-- SUPPLIED RECORDS follows --
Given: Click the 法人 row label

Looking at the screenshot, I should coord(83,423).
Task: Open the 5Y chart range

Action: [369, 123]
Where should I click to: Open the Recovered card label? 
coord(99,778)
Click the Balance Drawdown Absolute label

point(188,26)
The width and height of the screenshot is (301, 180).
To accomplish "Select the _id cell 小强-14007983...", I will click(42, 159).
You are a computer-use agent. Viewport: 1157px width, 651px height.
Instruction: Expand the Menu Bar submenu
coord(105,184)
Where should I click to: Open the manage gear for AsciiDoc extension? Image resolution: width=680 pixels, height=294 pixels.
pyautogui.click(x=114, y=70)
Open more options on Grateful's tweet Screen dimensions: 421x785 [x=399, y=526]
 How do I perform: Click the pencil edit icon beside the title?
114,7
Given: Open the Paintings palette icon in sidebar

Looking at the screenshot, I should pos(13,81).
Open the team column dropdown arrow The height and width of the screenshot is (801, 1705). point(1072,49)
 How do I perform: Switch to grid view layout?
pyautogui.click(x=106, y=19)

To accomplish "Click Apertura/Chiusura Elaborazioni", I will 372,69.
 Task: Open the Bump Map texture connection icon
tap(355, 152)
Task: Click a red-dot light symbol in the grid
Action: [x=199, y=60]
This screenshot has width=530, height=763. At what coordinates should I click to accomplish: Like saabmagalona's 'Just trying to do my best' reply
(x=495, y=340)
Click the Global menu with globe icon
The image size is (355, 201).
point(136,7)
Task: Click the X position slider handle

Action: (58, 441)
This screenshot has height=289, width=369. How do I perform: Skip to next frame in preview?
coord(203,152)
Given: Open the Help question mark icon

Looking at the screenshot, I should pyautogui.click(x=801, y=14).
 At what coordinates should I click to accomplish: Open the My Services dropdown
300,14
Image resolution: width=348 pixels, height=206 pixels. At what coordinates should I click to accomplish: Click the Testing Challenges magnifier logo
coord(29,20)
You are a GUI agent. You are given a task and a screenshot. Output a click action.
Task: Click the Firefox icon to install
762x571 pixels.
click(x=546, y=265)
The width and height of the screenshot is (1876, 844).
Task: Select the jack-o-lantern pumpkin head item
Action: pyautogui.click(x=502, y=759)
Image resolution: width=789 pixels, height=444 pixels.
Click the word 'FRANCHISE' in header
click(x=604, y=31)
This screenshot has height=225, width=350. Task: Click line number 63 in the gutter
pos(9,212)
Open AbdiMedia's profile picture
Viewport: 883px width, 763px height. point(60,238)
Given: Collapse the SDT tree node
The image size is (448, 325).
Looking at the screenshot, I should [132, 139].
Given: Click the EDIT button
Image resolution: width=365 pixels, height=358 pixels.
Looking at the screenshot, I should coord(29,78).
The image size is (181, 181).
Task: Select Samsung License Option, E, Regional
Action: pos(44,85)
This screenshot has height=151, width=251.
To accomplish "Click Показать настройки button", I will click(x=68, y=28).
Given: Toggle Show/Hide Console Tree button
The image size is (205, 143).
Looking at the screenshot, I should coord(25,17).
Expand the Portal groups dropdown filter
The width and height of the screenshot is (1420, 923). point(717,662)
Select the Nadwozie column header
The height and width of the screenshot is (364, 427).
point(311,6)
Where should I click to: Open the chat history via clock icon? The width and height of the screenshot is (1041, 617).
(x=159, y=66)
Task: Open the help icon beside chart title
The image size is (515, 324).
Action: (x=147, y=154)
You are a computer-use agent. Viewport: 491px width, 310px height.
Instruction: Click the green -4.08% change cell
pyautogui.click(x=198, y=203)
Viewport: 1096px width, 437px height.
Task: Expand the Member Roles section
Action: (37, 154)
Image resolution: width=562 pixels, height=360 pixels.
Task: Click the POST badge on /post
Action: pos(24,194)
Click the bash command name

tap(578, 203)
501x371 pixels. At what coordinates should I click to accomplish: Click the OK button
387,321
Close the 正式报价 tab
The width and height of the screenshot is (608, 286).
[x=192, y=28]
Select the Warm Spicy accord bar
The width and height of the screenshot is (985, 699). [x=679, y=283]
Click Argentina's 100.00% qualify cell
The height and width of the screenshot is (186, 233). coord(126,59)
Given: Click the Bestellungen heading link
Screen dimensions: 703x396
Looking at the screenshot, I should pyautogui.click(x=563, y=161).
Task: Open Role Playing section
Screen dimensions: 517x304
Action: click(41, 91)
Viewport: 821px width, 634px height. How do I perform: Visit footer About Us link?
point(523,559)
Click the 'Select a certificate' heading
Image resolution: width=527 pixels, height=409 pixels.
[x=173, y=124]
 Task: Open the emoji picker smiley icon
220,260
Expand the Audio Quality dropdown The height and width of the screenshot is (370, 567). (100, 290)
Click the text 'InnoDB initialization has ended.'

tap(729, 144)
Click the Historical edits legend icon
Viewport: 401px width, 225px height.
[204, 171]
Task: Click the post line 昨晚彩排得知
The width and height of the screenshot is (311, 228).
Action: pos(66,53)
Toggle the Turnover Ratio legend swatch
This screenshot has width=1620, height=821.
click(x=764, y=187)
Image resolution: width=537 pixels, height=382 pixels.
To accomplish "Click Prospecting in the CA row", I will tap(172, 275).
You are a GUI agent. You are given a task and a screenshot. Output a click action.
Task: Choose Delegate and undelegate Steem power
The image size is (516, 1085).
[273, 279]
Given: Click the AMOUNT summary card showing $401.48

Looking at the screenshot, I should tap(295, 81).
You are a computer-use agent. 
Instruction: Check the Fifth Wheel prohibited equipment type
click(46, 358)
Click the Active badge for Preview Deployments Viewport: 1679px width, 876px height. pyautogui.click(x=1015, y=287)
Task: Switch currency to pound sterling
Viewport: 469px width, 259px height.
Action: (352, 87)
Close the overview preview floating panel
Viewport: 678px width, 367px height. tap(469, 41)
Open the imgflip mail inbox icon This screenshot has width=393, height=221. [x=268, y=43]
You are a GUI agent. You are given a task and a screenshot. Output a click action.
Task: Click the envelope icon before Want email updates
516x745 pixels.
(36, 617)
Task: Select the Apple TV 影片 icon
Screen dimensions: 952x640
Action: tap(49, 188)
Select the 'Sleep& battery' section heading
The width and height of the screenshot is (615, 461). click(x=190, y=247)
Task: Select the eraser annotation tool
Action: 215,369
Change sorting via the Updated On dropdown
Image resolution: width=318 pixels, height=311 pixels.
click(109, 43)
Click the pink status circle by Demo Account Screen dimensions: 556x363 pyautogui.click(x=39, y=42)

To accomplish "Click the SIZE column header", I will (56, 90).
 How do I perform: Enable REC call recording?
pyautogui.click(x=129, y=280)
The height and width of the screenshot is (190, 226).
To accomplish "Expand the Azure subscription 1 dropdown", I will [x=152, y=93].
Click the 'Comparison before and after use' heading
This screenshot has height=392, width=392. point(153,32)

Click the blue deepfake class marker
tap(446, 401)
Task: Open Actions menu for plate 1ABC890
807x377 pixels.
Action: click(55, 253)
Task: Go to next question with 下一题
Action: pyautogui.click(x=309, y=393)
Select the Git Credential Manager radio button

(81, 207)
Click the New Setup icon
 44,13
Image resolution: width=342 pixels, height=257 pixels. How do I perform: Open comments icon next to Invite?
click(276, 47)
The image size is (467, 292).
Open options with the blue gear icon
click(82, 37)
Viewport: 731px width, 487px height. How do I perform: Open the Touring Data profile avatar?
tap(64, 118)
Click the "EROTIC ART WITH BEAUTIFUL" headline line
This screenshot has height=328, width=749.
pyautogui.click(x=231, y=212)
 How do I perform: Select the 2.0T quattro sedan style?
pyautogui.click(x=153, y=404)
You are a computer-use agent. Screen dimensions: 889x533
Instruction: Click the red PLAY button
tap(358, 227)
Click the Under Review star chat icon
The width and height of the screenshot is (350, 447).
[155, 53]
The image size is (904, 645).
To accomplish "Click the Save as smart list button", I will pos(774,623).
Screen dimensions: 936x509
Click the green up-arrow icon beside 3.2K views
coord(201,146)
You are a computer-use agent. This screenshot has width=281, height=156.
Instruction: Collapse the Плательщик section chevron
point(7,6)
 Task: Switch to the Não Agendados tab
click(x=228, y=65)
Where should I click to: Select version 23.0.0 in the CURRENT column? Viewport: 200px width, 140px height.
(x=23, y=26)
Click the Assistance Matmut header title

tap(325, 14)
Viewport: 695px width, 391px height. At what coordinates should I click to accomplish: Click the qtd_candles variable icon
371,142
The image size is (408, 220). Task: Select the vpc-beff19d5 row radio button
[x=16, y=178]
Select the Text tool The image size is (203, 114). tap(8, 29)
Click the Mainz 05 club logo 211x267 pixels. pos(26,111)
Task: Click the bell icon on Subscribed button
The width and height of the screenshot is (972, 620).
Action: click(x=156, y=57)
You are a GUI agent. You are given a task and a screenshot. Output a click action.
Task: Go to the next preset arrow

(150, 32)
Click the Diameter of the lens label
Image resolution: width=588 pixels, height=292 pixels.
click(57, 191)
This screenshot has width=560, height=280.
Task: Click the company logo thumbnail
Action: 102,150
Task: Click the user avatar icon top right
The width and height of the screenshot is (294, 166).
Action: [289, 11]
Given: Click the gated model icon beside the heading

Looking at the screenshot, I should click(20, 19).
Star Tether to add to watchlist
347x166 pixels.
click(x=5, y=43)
-- SUPPLIED RECORDS concluded --
• **PROBLEM TO WORK ON**:
Among the lines above, find the one with "Click the New Setup icon" and the one with "Click the Under Review star chat icon". Quote both and everything between them, exactly.

• **OUTPUT BELOW**:
Click the New Setup icon
 44,13
Image resolution: width=342 pixels, height=257 pixels. How do I perform: Open comments icon next to Invite?
click(276, 47)
The image size is (467, 292).
Open options with the blue gear icon
click(82, 37)
Viewport: 731px width, 487px height. How do I perform: Open the Touring Data profile avatar?
tap(64, 118)
Click the "EROTIC ART WITH BEAUTIFUL" headline line
This screenshot has height=328, width=749.
pyautogui.click(x=231, y=212)
 How do I perform: Select the 2.0T quattro sedan style?
pyautogui.click(x=153, y=404)
You are a computer-use agent. Screen dimensions: 889x533
Instruction: Click the red PLAY button
tap(358, 227)
Click the Under Review star chat icon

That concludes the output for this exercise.